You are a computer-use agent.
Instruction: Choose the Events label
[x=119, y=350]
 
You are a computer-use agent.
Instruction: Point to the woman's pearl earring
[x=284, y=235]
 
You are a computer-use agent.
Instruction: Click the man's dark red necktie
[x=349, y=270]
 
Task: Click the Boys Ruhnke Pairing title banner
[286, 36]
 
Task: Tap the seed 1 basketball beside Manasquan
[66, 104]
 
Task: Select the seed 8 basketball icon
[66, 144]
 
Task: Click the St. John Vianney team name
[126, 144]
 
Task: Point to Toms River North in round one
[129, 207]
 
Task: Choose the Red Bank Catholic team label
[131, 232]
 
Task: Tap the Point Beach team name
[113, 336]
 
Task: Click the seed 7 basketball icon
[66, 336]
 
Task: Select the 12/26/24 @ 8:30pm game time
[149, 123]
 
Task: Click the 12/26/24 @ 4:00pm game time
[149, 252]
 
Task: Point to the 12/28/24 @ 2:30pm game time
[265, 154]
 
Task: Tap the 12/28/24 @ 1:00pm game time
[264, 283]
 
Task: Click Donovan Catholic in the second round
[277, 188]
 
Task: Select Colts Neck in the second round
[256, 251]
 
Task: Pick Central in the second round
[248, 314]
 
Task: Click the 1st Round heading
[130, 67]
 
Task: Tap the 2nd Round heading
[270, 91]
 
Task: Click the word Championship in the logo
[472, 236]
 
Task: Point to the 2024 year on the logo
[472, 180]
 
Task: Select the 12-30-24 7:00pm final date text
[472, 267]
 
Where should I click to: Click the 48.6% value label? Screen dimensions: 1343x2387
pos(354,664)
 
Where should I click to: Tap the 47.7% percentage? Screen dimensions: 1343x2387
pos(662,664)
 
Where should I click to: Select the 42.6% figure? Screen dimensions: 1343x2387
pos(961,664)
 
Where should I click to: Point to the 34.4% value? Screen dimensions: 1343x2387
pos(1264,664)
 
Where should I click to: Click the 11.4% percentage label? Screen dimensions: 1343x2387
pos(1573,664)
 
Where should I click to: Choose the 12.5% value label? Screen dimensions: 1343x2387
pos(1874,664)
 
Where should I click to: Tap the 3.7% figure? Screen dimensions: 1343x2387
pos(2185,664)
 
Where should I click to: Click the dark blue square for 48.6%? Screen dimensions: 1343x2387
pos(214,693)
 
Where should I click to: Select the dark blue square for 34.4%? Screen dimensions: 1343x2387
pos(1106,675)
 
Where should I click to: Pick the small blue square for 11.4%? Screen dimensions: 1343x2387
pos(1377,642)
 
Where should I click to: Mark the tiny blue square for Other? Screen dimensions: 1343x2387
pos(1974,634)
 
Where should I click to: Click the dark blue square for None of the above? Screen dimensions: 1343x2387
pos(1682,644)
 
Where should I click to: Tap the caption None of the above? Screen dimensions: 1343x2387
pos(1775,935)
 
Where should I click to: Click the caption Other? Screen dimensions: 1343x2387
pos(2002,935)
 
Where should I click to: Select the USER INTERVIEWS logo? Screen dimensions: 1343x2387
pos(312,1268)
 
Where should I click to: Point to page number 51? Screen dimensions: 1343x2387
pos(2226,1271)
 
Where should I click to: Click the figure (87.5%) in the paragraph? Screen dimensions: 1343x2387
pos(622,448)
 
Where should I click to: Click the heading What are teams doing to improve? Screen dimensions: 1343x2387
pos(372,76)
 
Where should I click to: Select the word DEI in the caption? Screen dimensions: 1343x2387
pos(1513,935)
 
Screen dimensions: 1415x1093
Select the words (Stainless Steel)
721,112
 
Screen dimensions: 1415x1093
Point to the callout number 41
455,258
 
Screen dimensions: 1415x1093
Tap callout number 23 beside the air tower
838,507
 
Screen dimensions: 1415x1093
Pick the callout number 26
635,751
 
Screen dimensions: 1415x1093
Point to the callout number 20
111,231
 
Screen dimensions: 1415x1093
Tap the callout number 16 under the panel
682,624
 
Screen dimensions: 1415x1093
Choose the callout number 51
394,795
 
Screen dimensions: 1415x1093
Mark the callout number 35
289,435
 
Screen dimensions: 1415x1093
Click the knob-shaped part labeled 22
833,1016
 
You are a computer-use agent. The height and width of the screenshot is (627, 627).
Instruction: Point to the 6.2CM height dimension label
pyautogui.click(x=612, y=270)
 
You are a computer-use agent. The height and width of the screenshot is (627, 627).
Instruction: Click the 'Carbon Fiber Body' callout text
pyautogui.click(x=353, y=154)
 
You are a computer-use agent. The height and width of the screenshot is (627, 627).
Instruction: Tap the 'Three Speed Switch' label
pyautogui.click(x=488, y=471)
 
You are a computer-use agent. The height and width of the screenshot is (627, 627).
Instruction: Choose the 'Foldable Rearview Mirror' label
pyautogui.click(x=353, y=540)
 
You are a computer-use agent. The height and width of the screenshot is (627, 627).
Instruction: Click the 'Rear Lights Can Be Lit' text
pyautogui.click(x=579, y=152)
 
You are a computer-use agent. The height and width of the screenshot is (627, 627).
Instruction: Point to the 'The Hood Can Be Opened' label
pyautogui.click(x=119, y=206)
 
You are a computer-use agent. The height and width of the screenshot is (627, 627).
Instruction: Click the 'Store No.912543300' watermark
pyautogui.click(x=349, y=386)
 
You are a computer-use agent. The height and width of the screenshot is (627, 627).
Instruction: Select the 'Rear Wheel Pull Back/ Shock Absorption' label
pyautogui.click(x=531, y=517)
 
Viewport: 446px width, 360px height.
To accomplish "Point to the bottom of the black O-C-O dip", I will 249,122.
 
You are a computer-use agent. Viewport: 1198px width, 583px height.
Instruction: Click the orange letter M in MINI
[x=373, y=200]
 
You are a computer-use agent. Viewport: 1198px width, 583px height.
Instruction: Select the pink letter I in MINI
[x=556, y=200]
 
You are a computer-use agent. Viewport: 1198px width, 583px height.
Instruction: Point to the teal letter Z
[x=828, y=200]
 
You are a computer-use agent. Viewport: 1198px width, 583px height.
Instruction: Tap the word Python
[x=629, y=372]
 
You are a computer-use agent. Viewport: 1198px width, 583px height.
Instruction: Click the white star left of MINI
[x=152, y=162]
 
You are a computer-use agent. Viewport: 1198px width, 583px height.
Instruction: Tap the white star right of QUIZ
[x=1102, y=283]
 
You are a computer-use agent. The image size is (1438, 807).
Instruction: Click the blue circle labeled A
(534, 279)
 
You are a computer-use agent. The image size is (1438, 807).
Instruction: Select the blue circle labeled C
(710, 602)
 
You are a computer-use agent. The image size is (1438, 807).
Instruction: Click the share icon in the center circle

#### [WORK TO COMPLETE]
Reproduce the listing above, swapping every occurrence of "Instruction" for "Directive" and leaving everything else unchanged.

#### [RESULT OF THIS TASK]
You are a computer-use agent.
Directive: Choose the Events label
[x=119, y=350]
 
You are a computer-use agent.
Directive: Point to the woman's pearl earring
[x=284, y=235]
 
You are a computer-use agent.
Directive: Click the man's dark red necktie
[x=349, y=270]
 
Task: Click the Boys Ruhnke Pairing title banner
[286, 36]
 
Task: Tap the seed 1 basketball beside Manasquan
[66, 104]
 
Task: Select the seed 8 basketball icon
[66, 144]
 
Task: Click the St. John Vianney team name
[126, 144]
 
Task: Point to Toms River North in round one
[129, 207]
 
Task: Choose the Red Bank Catholic team label
[131, 232]
 
Task: Tap the Point Beach team name
[113, 336]
 
Task: Click the seed 7 basketball icon
[66, 336]
 
Task: Select the 12/26/24 @ 8:30pm game time
[149, 123]
 
Task: Click the 12/26/24 @ 4:00pm game time
[149, 252]
 
Task: Point to the 12/28/24 @ 2:30pm game time
[265, 154]
 
Task: Tap the 12/28/24 @ 1:00pm game time
[264, 283]
 
Task: Click Donovan Catholic in the second round
[277, 188]
 
Task: Select Colts Neck in the second round
[256, 251]
 
Task: Pick Central in the second round
[248, 314]
 
Task: Click the 1st Round heading
[130, 67]
 
Task: Tap the 2nd Round heading
[270, 91]
 
Task: Click the word Championship in the logo
[472, 236]
 
Task: Point to the 2024 year on the logo
[472, 180]
 
Task: Select the 12-30-24 7:00pm final date text
[472, 267]
 
Where should I click to: Click the 48.6% value label? Screen dimensions: 1343x2387
pos(354,664)
 
Where should I click to: Tap the 47.7% percentage? Screen dimensions: 1343x2387
pos(662,664)
 
Where should I click to: Select the 42.6% figure? Screen dimensions: 1343x2387
pos(961,664)
 
Where should I click to: Point to the 34.4% value? Screen dimensions: 1343x2387
pos(1264,664)
 
Where should I click to: Click the 11.4% percentage label? Screen dimensions: 1343x2387
pos(1573,664)
 
Where should I click to: Choose the 12.5% value label? Screen dimensions: 1343x2387
pos(1874,664)
 
Where should I click to: Tap the 3.7% figure? Screen dimensions: 1343x2387
pos(2185,664)
 
Where should I click to: Click the dark blue square for 48.6%? Screen dimensions: 1343x2387
pos(214,693)
 
Where should I click to: Select the dark blue square for 34.4%? Screen dimensions: 1343x2387
pos(1106,675)
 
Where should I click to: Pick the small blue square for 11.4%? Screen dimensions: 1343x2387
pos(1377,642)
 
Where should I click to: Mark the tiny blue square for Other? Screen dimensions: 1343x2387
pos(1974,634)
 
Where should I click to: Click the dark blue square for None of the above? Screen dimensions: 1343x2387
pos(1682,644)
 
Where should I click to: Tap the caption None of the above? Screen dimensions: 1343x2387
pos(1775,935)
 
Where should I click to: Click the caption Other? Screen dimensions: 1343x2387
pos(2002,935)
 
Where should I click to: Select the USER INTERVIEWS logo? Screen dimensions: 1343x2387
pos(312,1268)
 
Where should I click to: Point to page number 51? Screen dimensions: 1343x2387
pos(2226,1271)
 
Where should I click to: Click the figure (87.5%) in the paragraph? Screen dimensions: 1343x2387
pos(622,448)
 
Where should I click to: Click the heading What are teams doing to improve? Screen dimensions: 1343x2387
pos(372,76)
 
Where should I click to: Select the word DEI in the caption? Screen dimensions: 1343x2387
pos(1513,935)
 
Screen dimensions: 1415x1093
Select the words (Stainless Steel)
721,112
 
Screen dimensions: 1415x1093
Point to the callout number 41
455,258
 
Screen dimensions: 1415x1093
Tap callout number 23 beside the air tower
838,507
 
Screen dimensions: 1415x1093
Pick the callout number 26
635,751
 
Screen dimensions: 1415x1093
Point to the callout number 20
111,231
 
Screen dimensions: 1415x1093
Tap the callout number 16 under the panel
682,624
 
Screen dimensions: 1415x1093
Choose the callout number 51
394,795
 
Screen dimensions: 1415x1093
Mark the callout number 35
289,435
 
Screen dimensions: 1415x1093
Click the knob-shaped part labeled 22
833,1016
 
You are a computer-use agent. The height and width of the screenshot is (627, 627).
Directive: Point to the 6.2CM height dimension label
pyautogui.click(x=612, y=270)
 
You are a computer-use agent. The height and width of the screenshot is (627, 627).
Directive: Click the 'Carbon Fiber Body' callout text
pyautogui.click(x=353, y=154)
 
You are a computer-use agent. The height and width of the screenshot is (627, 627).
Directive: Tap the 'Three Speed Switch' label
pyautogui.click(x=488, y=471)
 
You are a computer-use agent. The height and width of the screenshot is (627, 627).
Directive: Choose the 'Foldable Rearview Mirror' label
pyautogui.click(x=353, y=540)
 
You are a computer-use agent. The height and width of the screenshot is (627, 627).
Directive: Click the 'Rear Lights Can Be Lit' text
pyautogui.click(x=579, y=152)
 
You are a computer-use agent. The height and width of the screenshot is (627, 627).
Directive: Point to the 'The Hood Can Be Opened' label
pyautogui.click(x=119, y=206)
 
You are a computer-use agent. The height and width of the screenshot is (627, 627).
Directive: Click the 'Store No.912543300' watermark
pyautogui.click(x=349, y=386)
 
You are a computer-use agent. The height and width of the screenshot is (627, 627).
Directive: Select the 'Rear Wheel Pull Back/ Shock Absorption' label
pyautogui.click(x=531, y=517)
 
Viewport: 446px width, 360px height.
To accomplish "Point to the bottom of the black O-C-O dip", I will 249,122.
 
You are a computer-use agent. Viewport: 1198px width, 583px height.
Directive: Click the orange letter M in MINI
[x=373, y=200]
 
You are a computer-use agent. Viewport: 1198px width, 583px height.
Directive: Select the pink letter I in MINI
[x=556, y=200]
 
You are a computer-use agent. Viewport: 1198px width, 583px height.
Directive: Point to the teal letter Z
[x=828, y=200]
 
You are a computer-use agent. Viewport: 1198px width, 583px height.
Directive: Tap the word Python
[x=629, y=372]
 
You are a computer-use agent. Viewport: 1198px width, 583px height.
Directive: Click the white star left of MINI
[x=152, y=162]
 
You are a computer-use agent. Viewport: 1198px width, 583px height.
Directive: Tap the white star right of QUIZ
[x=1102, y=283]
 
You are a computer-use agent. The image size is (1438, 807).
Directive: Click the blue circle labeled A
(534, 279)
 
You are a computer-use agent. The image size is (1438, 807).
Directive: Select the blue circle labeled C
(710, 602)
 
You are a computer-use agent. The image size is (1438, 807).
Directive: Click the share icon in the center circle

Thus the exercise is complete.